Cyber Incident Victim: blog.imam-khomeini.ir
Date:
Jan 2016
Location:
Iran
Summary
The official blog associated with Iran's Supreme Leader Ruhollah Khomeini was compromised and defaced by a Saudi hacker known as Crazy-3r3r, who replaced the site's content with an image depicting a Saudi fighter jet carrying an Iranian leader with an eagle beak. This cyberattack occurred amid heightened regional tensions following the execution of a prominent Shiite cleric, reflecting ongoing digital conflicts between Iranian and Saudi actors. The compromised site, managed by the Institute for Compilation and Publication of Imam Khomeini’s Works, remained defaced at the time of reporting. The hacker had previously targeted UAE police websites, and the incident aligns with a pattern of reciprocal cyber operations between groups linked to both nations.
| CIA Posture | Motives | Tactics, Techniques & Procedures |
|---|---|---|
| Available to members | 2 motives | 1 technique |
| Threat Actor | Type | Location |
|---|---|---|
| 1 actor | Available to members | Available to members |
Description
On January 22, 2016, the official blog of Iran's Supreme Leader Ruhollah Khomeini (blog.imam-khomeini.ir) was defaced by a Saudi hacker using the alias Crazy-3r3r. The attacker replaced the website's content with an image depicting a Saudi fighter jet carrying Khomeini with an eagle beak, originally published in a 2015 Saudi newspaper. The defacement occurred amid heightened tensions between Iran and Saudi Arabia following Saudi Arabia's execution of prominent Shia cleric Sheikh Nimr Baqir al-Nimr on terrorism charges. The compromised site remained inaccessible with the defacement message still visible at the time of initial reporting. The hacker provided proof through Zone-H mirror links (ID 25504002), confirming the intrusion. The targeted blog operated under the supervision of the Institute for Compilation and Publication of Imam Khomeini’s Works. Crazy-3r3r had previously demonstrated capability by hacking multiple Abu Dhabi police websites in 2013, including the Police General Head Quarter and Civil Defense General Directorate portals. No immediate remediation efforts or technical details about the attack vector were reported in available sources.

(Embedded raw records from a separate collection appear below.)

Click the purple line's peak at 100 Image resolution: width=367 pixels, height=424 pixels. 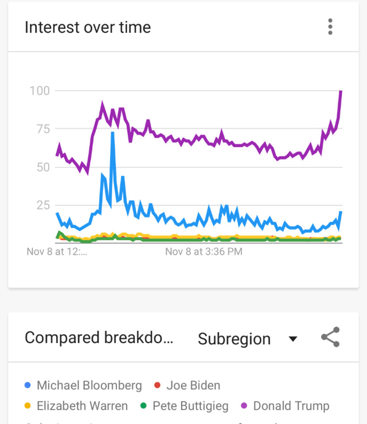[341, 92]
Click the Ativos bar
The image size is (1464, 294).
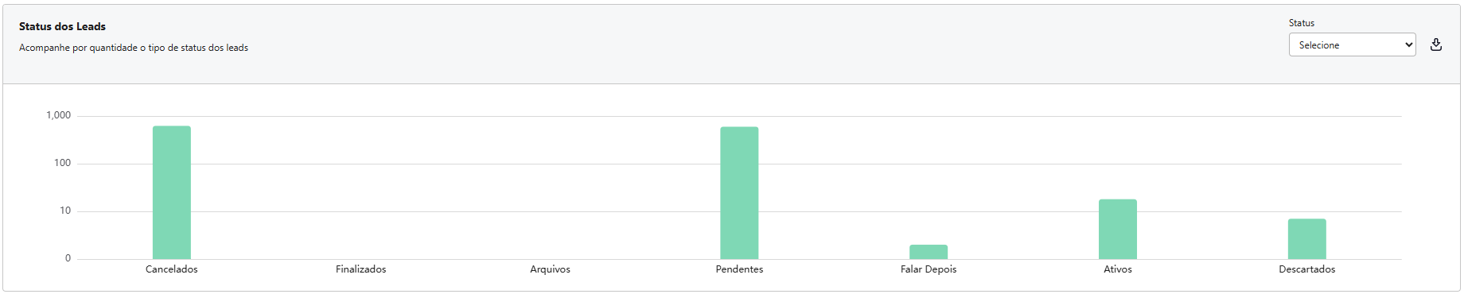click(1118, 229)
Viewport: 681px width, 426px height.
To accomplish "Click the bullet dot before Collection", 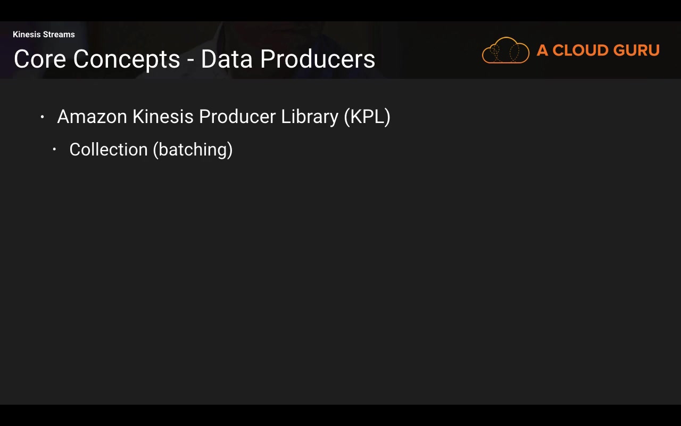I will (54, 150).
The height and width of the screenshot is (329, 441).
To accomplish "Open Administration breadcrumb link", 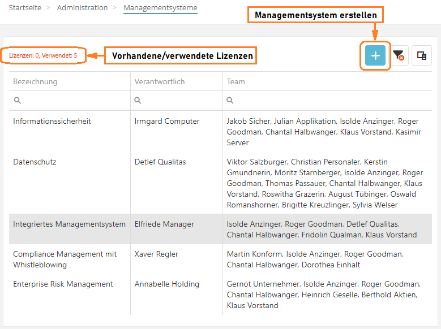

This incident occurred within a broader pattern of reciprocal cyber operations between Iranian and Saudi-aligned actors. Prior to this defacement, Iranian hackers had targeted the Saudi Royal Airforce website, while the Yemen Cyber Army leaked confidential data from Saudi Arabia's Ministry of Foreign Affairs servers. Concurrently, hacktivist group Anonymous conducted operations against Saudi government websites to protest the planned execution of Mohammed al-Nimr, Sheikh Nimr's nephew. The geopolitical context involved diplomatic ruptures following Sheikh Nimr's execution among 47 prisoners, which included al-Qaeda operative Faris al-Zahrani. Saudi Arabia's judicial proceedings against Mohammed al-Nimr – arrested at age 17 for alleged anti-government activities – further escalated tensions. The blog defacement represented a symbolic digital retaliation during this period of strained bilateral relations, though no data breach or secondary impacts beyond the temporary website disruption were documented in available reports. The Institute overseeing Khomeini's digital properties did not issue public statements regarding incident response or restoration timelines according to the evidence.